Some divorce lawyers will draw out your divorce for no reason just to get paid extra.
Filling out and filing your own forms for uncontested divorce in Georgia will allow you to have a cheaper, quicker, and easier divorce.
When you fill out these uncontested divorce papers in Georgia, we help you fill out your divorce paperwork using a simple online questionnaire.
After we’re done putting your uncontested divorce paperwork together, you will get an email with the forms filled out.
You can just print these out, have your spouse sign them (get them notarized), and then file the uncontested divorce papers at your local Superior Court.
In Georgia, you will typically file with the courthouse in the county in which you currently reside.
Uncontested vs Contested Divorce
Determining whether you have an uncontested vs contested divorce boils down to whether or not you and your spouse agree on:
- Splitting assets
- Splitting debts
- Child Support
- Child Custody
If you disagree, even in the slightest, it becomes a contested divorce.
With an uncontested divorce, you and your spouse will sit down and fill out the mutual separation agreement and property settlement agreement together.
Then one of you will file the divorce papers and then the other one ‘gets served’ the divorce papers.
I know, it’s weird, but it’s just how the Georgia divorce laws work (even for uncontested divorces).
When it comes to contested vs uncontested divorce, if you agree on all of the major issues, then you have an uncontested divorce.
If there are issues that you disagree on, then it is a contested divorce.

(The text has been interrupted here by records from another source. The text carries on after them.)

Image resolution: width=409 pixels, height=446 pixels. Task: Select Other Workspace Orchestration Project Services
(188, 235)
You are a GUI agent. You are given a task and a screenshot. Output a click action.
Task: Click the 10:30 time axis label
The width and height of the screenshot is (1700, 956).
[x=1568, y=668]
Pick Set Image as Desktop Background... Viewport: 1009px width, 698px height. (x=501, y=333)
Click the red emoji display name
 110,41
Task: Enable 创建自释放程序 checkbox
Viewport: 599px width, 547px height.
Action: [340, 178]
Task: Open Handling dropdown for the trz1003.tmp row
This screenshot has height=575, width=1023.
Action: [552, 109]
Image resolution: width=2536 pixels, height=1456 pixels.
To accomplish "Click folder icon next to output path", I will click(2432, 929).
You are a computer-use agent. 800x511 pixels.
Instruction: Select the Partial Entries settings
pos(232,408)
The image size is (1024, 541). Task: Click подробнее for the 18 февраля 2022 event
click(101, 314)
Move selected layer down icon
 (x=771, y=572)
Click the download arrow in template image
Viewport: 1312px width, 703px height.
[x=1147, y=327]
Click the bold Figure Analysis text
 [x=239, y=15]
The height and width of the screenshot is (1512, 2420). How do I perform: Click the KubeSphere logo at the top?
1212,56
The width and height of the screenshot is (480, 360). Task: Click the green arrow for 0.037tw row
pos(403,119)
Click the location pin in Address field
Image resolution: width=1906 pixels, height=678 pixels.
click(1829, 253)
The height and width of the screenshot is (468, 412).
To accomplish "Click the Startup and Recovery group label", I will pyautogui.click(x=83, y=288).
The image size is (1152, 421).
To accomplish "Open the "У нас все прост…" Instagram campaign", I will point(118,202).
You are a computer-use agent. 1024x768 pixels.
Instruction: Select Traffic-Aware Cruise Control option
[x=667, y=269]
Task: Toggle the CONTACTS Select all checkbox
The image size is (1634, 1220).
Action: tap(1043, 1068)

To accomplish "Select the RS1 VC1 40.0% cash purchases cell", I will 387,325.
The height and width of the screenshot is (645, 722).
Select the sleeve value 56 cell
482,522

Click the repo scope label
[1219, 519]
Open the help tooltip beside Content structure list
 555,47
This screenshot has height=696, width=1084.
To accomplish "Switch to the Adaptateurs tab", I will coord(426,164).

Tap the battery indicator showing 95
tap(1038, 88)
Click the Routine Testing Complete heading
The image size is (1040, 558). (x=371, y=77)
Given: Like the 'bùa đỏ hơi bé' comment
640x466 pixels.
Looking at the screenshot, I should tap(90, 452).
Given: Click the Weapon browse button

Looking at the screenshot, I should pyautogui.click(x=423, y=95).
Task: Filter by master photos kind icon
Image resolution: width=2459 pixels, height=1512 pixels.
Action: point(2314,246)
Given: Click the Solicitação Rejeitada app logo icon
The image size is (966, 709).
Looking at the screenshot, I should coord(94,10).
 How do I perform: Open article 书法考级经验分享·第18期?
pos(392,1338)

Differences Between Contested vs Uncontested Divorce
There are two main differences between a contested vs uncontested divorce.
- The divorce timeline
- Agreeable outcomes
For the divorce timeline, an uncontested divorce can be finalized very quickly.
Sometimes, they can be completed in as little as 6 weeks if you time everything correctly with when you file your divorce papers.
But, in reality, things always take longer.
The average uncontested divorce takes 8 months to complete.
For a contested divorce, just a dispute over one issue can bump up the timeline to an average of 12 months.
If you have multiple issues in your contested divorce, it can take over 2 years to finalize your divorce.
Over To You
Look, you have learned everything there is to know about uncontested divorces in Georgia.
You’ve even learned how to file the uncontested divorce papers yourself to skip hiring a divorce lawyer.
If you still feel like you’d like to have a free divorce consultation or hire an attorney to help you navigate your divorce, fill out the form below.
There is no obligation to use The Hive Law, but we would love the opportunity to chat with you and point you in the right direction with your divorce so that you have the best possible outcomes.
Even if you don’t have assets, your spouse is no longer your emergency contact and you might want to appoint a power of attorney in the event of a medical emergency.
You may not want doctors that you don’t know making major life decisions for you in the event of an emergency.
We provide estate planning attorneys in Atlanta and all over Georgia since we are a virtual law firm.